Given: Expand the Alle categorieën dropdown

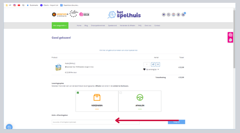Looking at the screenshot, I should coord(60,25).
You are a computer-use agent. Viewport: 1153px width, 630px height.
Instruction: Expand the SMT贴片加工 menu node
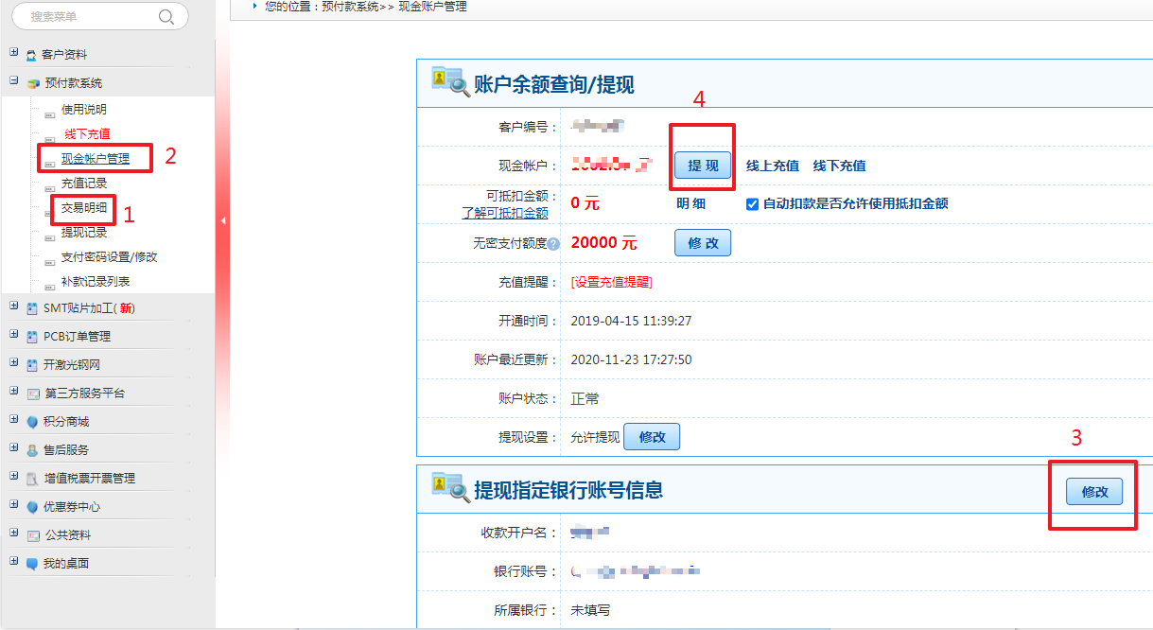13,306
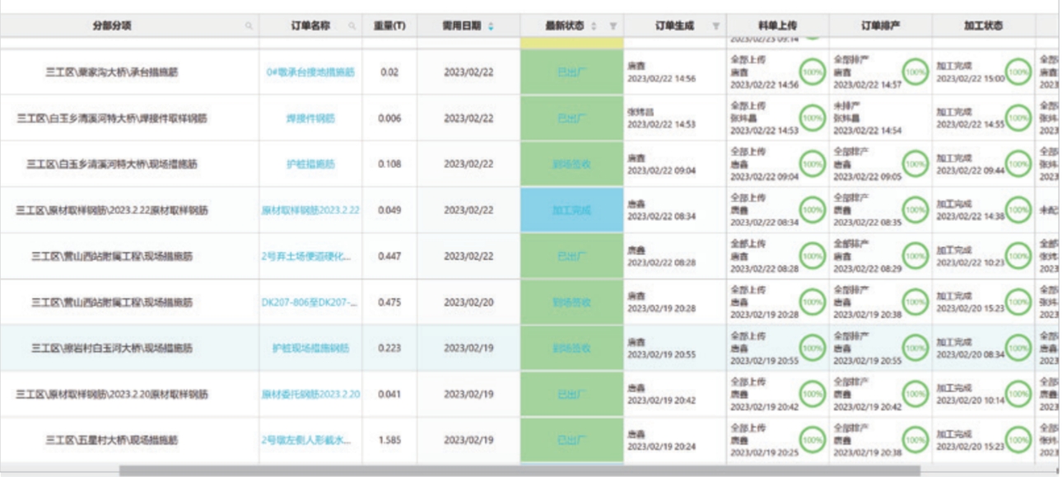Click 100% 订单排产 circle in 焊接件钢筋 row
The width and height of the screenshot is (1062, 477).
point(915,118)
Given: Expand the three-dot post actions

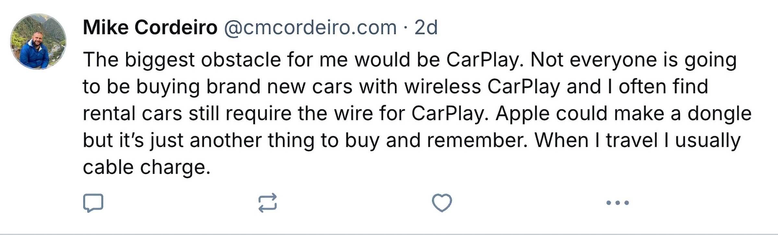Looking at the screenshot, I should (618, 203).
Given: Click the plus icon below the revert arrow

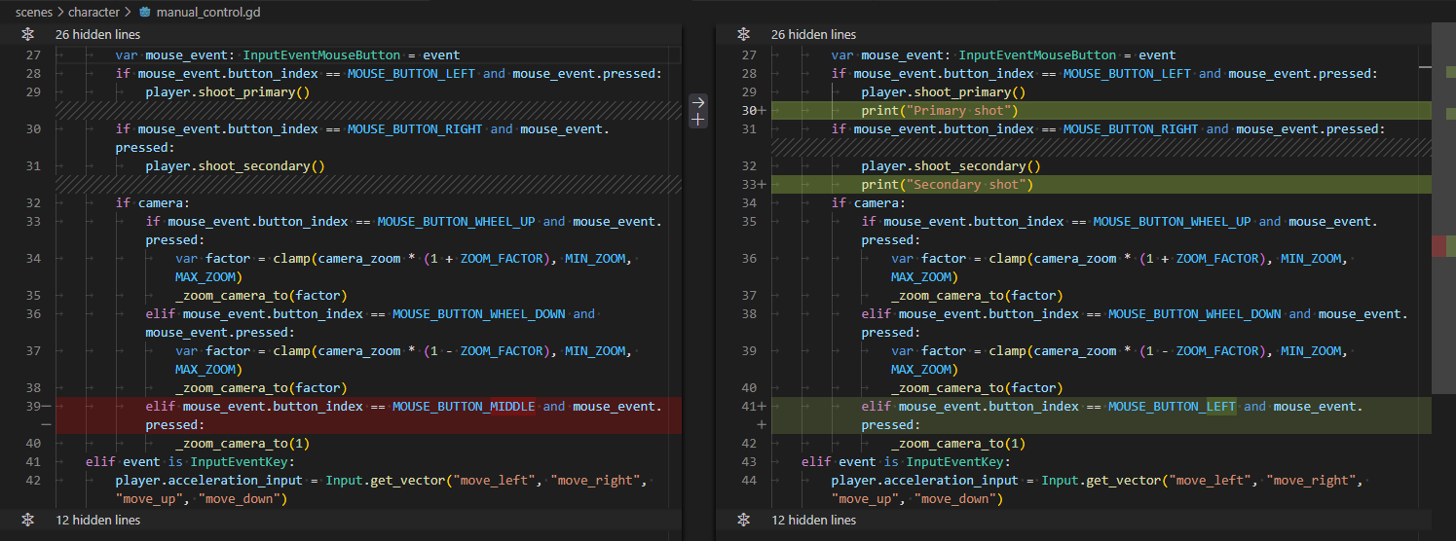Looking at the screenshot, I should (697, 119).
━━━━━━
**EXERCISE PROMPT**. Switch "Expand" to "Open" in every one of the entries above and reproduce them, with everything else unchanged. Leave the pictures out.

**ANSWER TO THE PROBLEM**.
Given: Open the Alle categorieën dropdown

Looking at the screenshot, I should coord(60,25).
You are a computer-use agent. Viewport: 1153px width, 630px height.
Instruction: Open the SMT贴片加工 menu node
13,306
Click 100% 订单排产 circle in 焊接件钢筋 row
The width and height of the screenshot is (1062, 477).
point(915,118)
Given: Open the three-dot post actions

Looking at the screenshot, I should (618, 203).
Given: Click the plus icon below the revert arrow

Looking at the screenshot, I should (697, 119).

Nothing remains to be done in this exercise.